Avoid Design 1; it is not very handy once you will need to for example rollback to old versions of the records - either automatically or "manually" using administrators console.

I don't really see disadvantages of Design 2. I think the second, History table should contain all columns present in the first, Records table. E.g. in mysql you can easily create table with the same structure as another table (create table X like Y). And, when you are about to change structure of the Records table in your live database, you have to use alter table commands anyway - and there is no big effort in running these commands also for your History table.

Notes

  • Records table contains only lastest revision;
  • History table contains all previous revisions of records in Records table;
  • History table's primary key is a primary key of the Records table with added RevisionId column;
  • Think about additional auxiliary fields like ModifiedBy - the user who created particular revision. You may also want to have a field DeletedBy to track who deleted particular revision.
  • Think about what DateModified should mean - either it means where this particular revision was created, or it will mean when this particular revision was replaced by another one. The former requires the field to be in the Records table, and seems to be more intuitive at the first sight; the second solution however seems to be more practical for deleted records (date when this particular revision was deleted). If you go for the first solution, you would probably need a second field DateDeleted (only if you need it of course). Depends on you and what you actually want to record.

Operations in Design 2 are very trivial:

Modify
  • copy the record from Records table to History table, give it new RevisionId (if it is not already present in Records table), handle DateModified (depends on how you interpret it, see notes above)
  • go on with normal update of the record in Records table
Delete
  • do exactly the same as in the first step of Modify operation. Handle DateModified/DateDeleted accordingly, depending on the interpretation you have chosen.
Undelete (or rollback)
  • take highest (or some particular?) revision from History table and copy it to the Records table
List revision history for particular record
  • select from History table and Records table
  • think what exactly you expect from this operation; it will probably determine what information you require from DateModified/DateDeleted fields (see notes above)

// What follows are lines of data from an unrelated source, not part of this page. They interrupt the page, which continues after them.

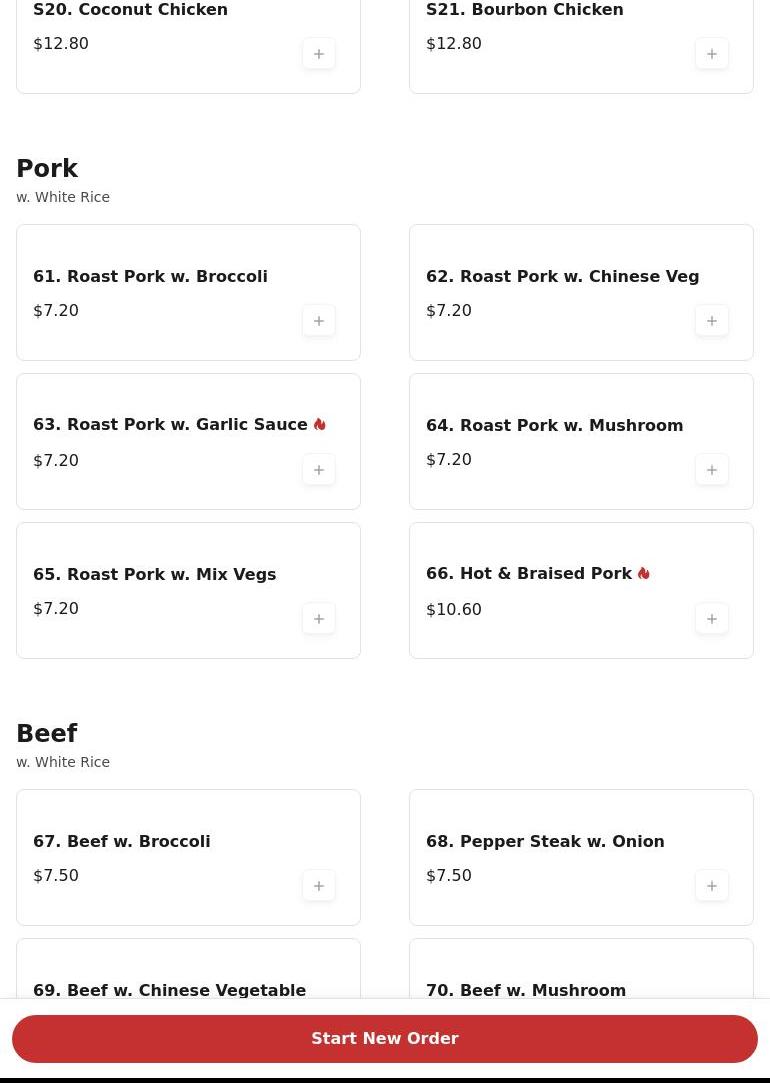Add 62. Roast Pork w. Chinese Veg
770x1083 pixels.
click(711, 320)
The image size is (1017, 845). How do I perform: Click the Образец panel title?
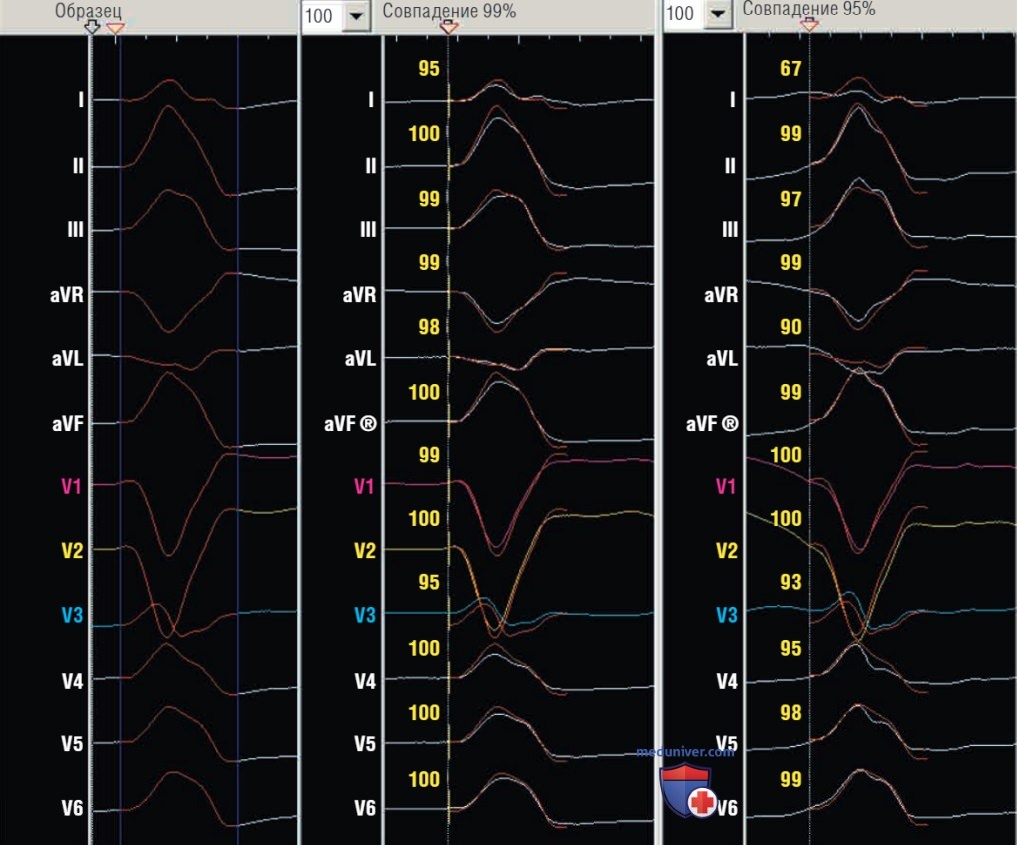[x=88, y=10]
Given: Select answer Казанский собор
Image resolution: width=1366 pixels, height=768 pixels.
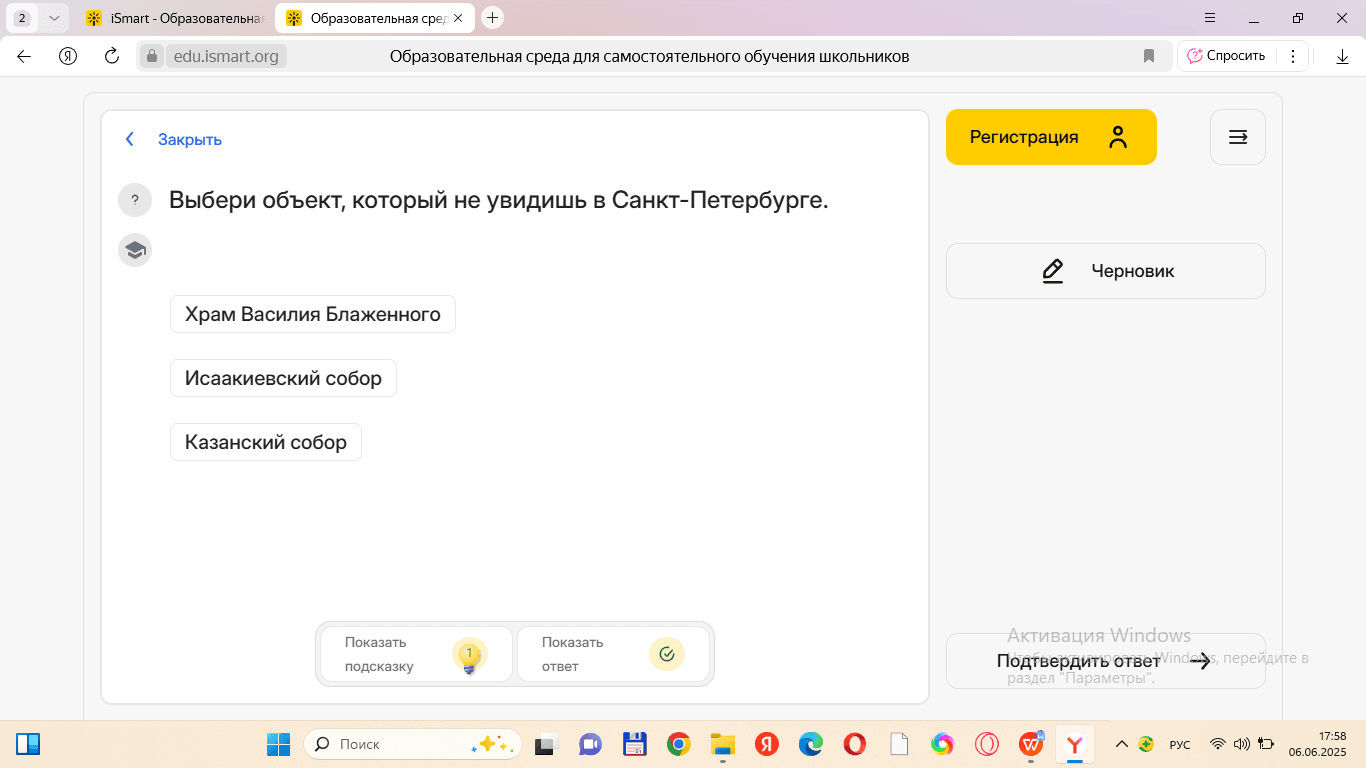Looking at the screenshot, I should click(265, 442).
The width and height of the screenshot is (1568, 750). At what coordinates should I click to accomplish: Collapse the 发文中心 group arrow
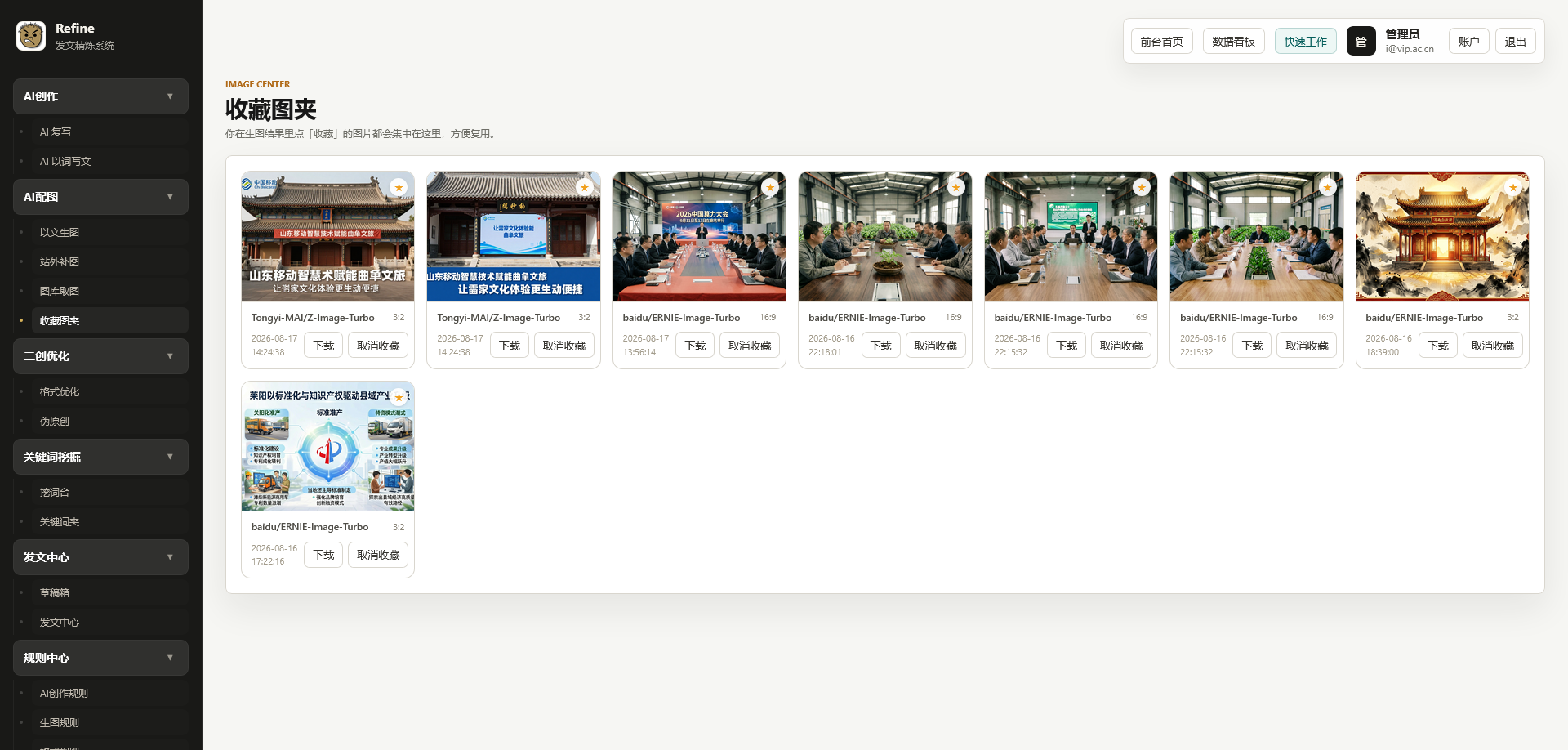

If you go for Design 2, all SQL commands needed to do that will be very very easy, as well as maintenance! Maybe, it will be much much easier if you use the auxiliary columns (RevisionId, DateModified) also in the Records table - to keep both tables at exactly the same structure (except for unique keys)! This will allow for simple SQL commands, which will be tolerant to any data structure change:

insert into EmployeeHistory select * from Employe where ID = XX

Don't forget to use transactions!

As for the scaling, this solution is very efficient, since you don't transform any data from XML back and forth, just copying whole table rows - very simple queries, using indices - very efficient!